Appliances need to be treated with respect and care. They need room to breathe. Avoid enclosing them in a cabinet without proper openings, and do not store papers around them. Level appliances so they do not tip. Washers and dryers should be checked often. Their movement can put undue stress on electrical connections. If any appliance or device gives off a tingling shock, turn it off, unplug it, and have a qualified person correct the problem. Shocks can be fatal. Never insert metal objects into appliances without unplugging them. Check appliances periodically to spot worn or cracked insulation, loose terminals, corroded wires, defective parts and any other components that might not work correctly. Replace these appliances or have them repaired by a person qualified to do so.
Electrical Heating Equipment
Portable electrical heating equipment may be used in the home as a supplement to the home heating system. Caution must be taken when using these heating supplements. Keep them away from combustibles, and make sure they cannot be tipped over. Keep electrical heating equipment in good working condition. Do not use them in bathrooms because of the risk of contact with water and electrocution. Many people use electric blankets in their homes. They will work well if they are kept in good condition. Look for cracks and breaks in the wiring, plugs and connectors. Look for charred spots on both sides. Many things can cause electric blankets to overheat. They include other bedding placed on top of them, pets sleeping on top of them, and putting things on top of the blanket when it is in use. Folding the blankets can also bend the coils and cause overheating.

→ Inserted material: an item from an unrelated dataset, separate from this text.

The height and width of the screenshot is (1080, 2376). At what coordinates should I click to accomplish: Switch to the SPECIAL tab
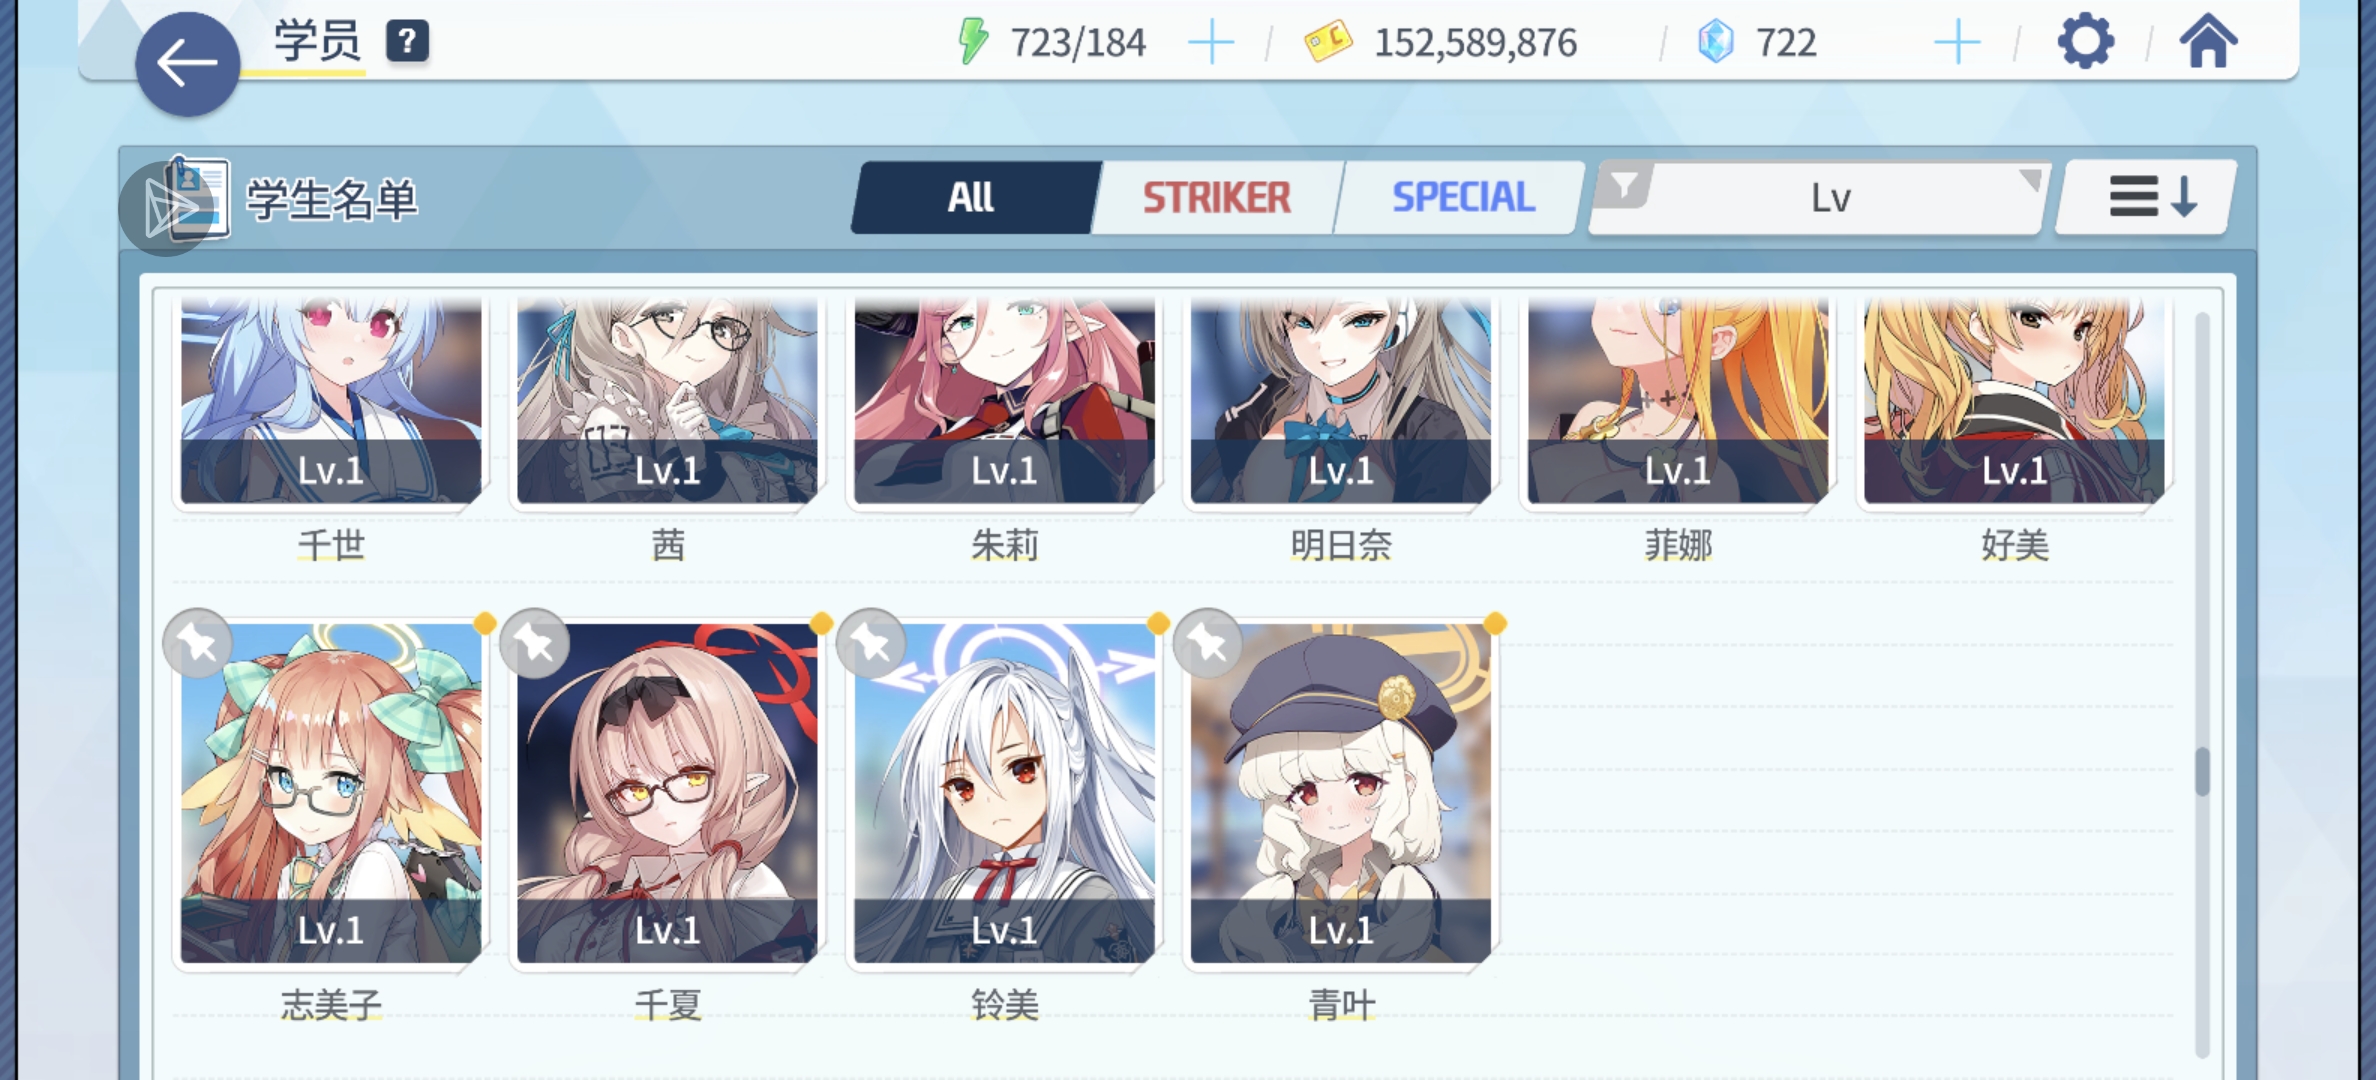coord(1462,197)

Electricity is important to the workings of the home, but can be dangerous, especially to children. Electrical safety needs to be taught to children early on. Safety plugs should be inserted in unused outlets when toddlers are in the home. Make sure all outlets in the home have face plates. Teach children not to put things into electrical outlets and not to chew on electrical cords. Keep electrical wiring boxes locked. Do not allow children to come in contact with power lines outside. Never allow them to climb trees near power lines, utility poles or high tension towers.
Electricity and Water
A body can act like a lightning rod and carry the current to the ground. People are good conductors of electricity, particularly when standing in water or on a damp floor. Never use any electrical appliance in the tub or shower. Never touch an electric cord or appliance with wet hands. Do not use electrical appliances in damp areas or while standing on damp floors. In areas where water is present, use outlets with GFCIs. Shocks can be fatal.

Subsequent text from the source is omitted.